> [EXTRACT PROVIDED]
- Opening Delimiter -
This post covers the differences between model-free and model-based approaches, the problem of model imperfection, and I2A (Imagination-Augmented Agent).
Model-Free vs Model-Based
Key Differences
| Item | Model-Free | Model-Based |
|---|---|---|
| Environment knowledge | None | Learn/possess transition model |
| Sample efficiency | Low | High |
| Planning | Not possible | Possible (rollouts) |
| Model error impact | None | Present (causes bias) |
| Representative algorithms | DQN, PPO, A3C | Dyna, MBPO, I2A |
General Flow of Model-Based RL
- Collect data by interacting with the real environment
- Learn the environment model (transition function + reward function) from collected data
- Generate additional experiences using the learned model (imagination/rollouts)
- Improve policy using both real and imagined experiences
import torch
import torch.nn as nn
import numpy as np
class EnvironmentModel(nn.Module):
"""Learnable environment model: predicts state transitions and rewards"""
def __init__(self, obs_size, act_size, hidden_size=256):
super().__init__()
self.transition = nn.Sequential(
nn.Linear(obs_size + act_size, hidden_size),
nn.ReLU(),
nn.Linear(hidden_size, hidden_size),
nn.ReLU(),
nn.Linear(hidden_size, obs_size),
)
self.reward_pred = nn.Sequential(
nn.Linear(obs_size + act_size, hidden_size),
nn.ReLU(),
nn.Linear(hidden_size, 1),
)
def forward(self, state, action):
"""Predict next state and reward"""
if action.dim() == 1:
action = action.unsqueeze(-1)
sa = torch.cat([state, action.float()], dim=-1)
next_state = state + self.transition(sa) # Residual learning
reward = self.reward_pred(sa)
return next_state, reward.squeeze(-1)
Model Imperfection Problem
Why Models Are Not Perfect
Learned environment models inevitably have errors:
- Data limitations: Predictions are inaccurate for unvisited state-action pairs
- Compounding error: Errors accumulate as rollouts get longer
- Distribution shift: The data distribution the model was trained on differs from what the policy visits
def demonstrate_compounding_error():
"""Demonstrate compounding error: how 1-step errors accumulate"""
true_state = np.array([0.0, 0.0])
predicted_state = np.array([0.0, 0.0])
errors = []
for step in range(50):
# True transition (example)
true_state = true_state + np.array([0.1, 0.05])
# Model transition (with slight error)
model_error = np.random.normal(0, 0.01, 2)
predicted_state = predicted_state + np.array([0.1, 0.05]) + model_error
error = np.linalg.norm(true_state - predicted_state)
errors.append(error)
# Error grows proportionally to sqrt(t)
print(f"Error at 10 steps: {errors[9]:.4f}")
print(f"Error at 50 steps: {errors[49]:.4f}")
- Closing Delimiter -
(Stored items)
- Opening Delimiter -
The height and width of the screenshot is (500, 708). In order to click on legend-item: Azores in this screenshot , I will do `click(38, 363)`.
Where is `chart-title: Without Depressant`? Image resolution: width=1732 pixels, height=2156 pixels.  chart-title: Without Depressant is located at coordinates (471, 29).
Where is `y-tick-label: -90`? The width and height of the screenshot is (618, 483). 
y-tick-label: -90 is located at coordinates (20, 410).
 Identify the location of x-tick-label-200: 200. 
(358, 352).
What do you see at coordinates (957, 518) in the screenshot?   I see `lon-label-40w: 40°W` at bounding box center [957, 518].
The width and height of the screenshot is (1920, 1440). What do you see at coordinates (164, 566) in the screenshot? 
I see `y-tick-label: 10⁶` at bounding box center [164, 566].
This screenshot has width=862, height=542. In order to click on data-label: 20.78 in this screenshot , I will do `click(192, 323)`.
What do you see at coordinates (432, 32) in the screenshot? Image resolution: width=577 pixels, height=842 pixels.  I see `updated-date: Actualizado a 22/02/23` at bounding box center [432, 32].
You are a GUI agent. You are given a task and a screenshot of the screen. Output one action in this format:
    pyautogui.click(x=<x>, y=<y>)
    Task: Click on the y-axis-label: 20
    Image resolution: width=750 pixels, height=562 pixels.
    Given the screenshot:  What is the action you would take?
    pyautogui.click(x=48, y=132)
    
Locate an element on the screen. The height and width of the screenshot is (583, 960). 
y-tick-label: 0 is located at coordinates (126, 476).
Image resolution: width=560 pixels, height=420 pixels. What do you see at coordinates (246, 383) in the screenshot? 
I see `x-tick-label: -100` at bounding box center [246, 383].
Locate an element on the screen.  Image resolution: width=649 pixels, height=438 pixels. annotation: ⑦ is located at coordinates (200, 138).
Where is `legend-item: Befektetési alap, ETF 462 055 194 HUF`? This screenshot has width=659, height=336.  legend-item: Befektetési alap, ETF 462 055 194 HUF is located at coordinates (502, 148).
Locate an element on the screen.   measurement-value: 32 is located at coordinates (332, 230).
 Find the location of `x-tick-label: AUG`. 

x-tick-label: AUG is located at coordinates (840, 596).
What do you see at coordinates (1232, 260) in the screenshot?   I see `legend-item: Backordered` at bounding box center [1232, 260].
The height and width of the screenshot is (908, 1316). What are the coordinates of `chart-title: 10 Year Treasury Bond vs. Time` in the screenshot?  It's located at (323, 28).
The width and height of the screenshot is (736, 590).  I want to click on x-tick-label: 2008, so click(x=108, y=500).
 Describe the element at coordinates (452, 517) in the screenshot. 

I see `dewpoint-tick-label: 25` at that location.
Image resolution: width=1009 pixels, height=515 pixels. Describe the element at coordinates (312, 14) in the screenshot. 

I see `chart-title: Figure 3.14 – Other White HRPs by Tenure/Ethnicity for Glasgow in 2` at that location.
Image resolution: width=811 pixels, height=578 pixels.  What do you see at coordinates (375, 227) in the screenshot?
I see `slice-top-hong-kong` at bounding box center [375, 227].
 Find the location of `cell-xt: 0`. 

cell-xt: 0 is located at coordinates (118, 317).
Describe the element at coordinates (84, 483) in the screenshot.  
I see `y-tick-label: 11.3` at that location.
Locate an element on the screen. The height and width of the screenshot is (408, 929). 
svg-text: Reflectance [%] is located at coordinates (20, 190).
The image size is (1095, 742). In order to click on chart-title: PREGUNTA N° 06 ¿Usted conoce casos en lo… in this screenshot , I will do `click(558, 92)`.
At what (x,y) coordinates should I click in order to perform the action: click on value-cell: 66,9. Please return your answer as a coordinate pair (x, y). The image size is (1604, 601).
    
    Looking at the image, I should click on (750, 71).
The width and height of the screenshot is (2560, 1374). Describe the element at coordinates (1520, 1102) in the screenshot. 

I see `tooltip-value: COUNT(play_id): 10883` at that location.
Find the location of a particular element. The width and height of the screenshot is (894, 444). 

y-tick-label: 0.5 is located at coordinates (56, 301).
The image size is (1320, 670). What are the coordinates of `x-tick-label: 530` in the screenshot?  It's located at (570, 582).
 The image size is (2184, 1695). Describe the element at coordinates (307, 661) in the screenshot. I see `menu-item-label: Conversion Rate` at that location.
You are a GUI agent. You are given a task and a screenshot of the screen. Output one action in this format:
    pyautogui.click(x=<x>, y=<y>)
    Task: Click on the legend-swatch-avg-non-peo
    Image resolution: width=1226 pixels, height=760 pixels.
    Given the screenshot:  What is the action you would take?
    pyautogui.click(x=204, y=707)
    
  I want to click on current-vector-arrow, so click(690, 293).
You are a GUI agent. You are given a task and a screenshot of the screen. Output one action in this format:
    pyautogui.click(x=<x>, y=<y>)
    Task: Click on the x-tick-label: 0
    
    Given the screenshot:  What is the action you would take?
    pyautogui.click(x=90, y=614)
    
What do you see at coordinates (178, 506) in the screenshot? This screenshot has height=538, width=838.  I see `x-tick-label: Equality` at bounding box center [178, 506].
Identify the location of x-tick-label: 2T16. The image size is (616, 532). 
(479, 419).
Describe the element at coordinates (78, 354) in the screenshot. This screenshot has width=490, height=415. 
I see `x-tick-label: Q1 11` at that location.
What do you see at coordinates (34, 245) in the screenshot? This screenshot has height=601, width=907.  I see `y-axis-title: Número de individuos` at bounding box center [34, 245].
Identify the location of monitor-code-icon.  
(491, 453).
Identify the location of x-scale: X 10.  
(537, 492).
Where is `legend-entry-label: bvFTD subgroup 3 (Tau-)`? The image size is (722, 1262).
- Closing Delimiter -
> [EXERCISE TASKS]
- a) List every algorithm named in the comparison table of the reinforcement learning post.
- b) According to the reinforcement learning post, what is the sample efficiency of model-based approaches?
- c) Condense the passage in the reinforcement learning post that begins "Learned environment models inevitably have errors" into one sentence that keeps its three causes.

> [SET OF ANSWERS]
- a) DQN, PPO, A3C, Dyna, MBPO, I2A

- b) High.

- c) Learned environment models always have errors for three reasons: predictions are inaccurate for unvisited state-action pairs, errors accumulate as rollouts get longer, and the data the model was trained on differs from what the policy visits.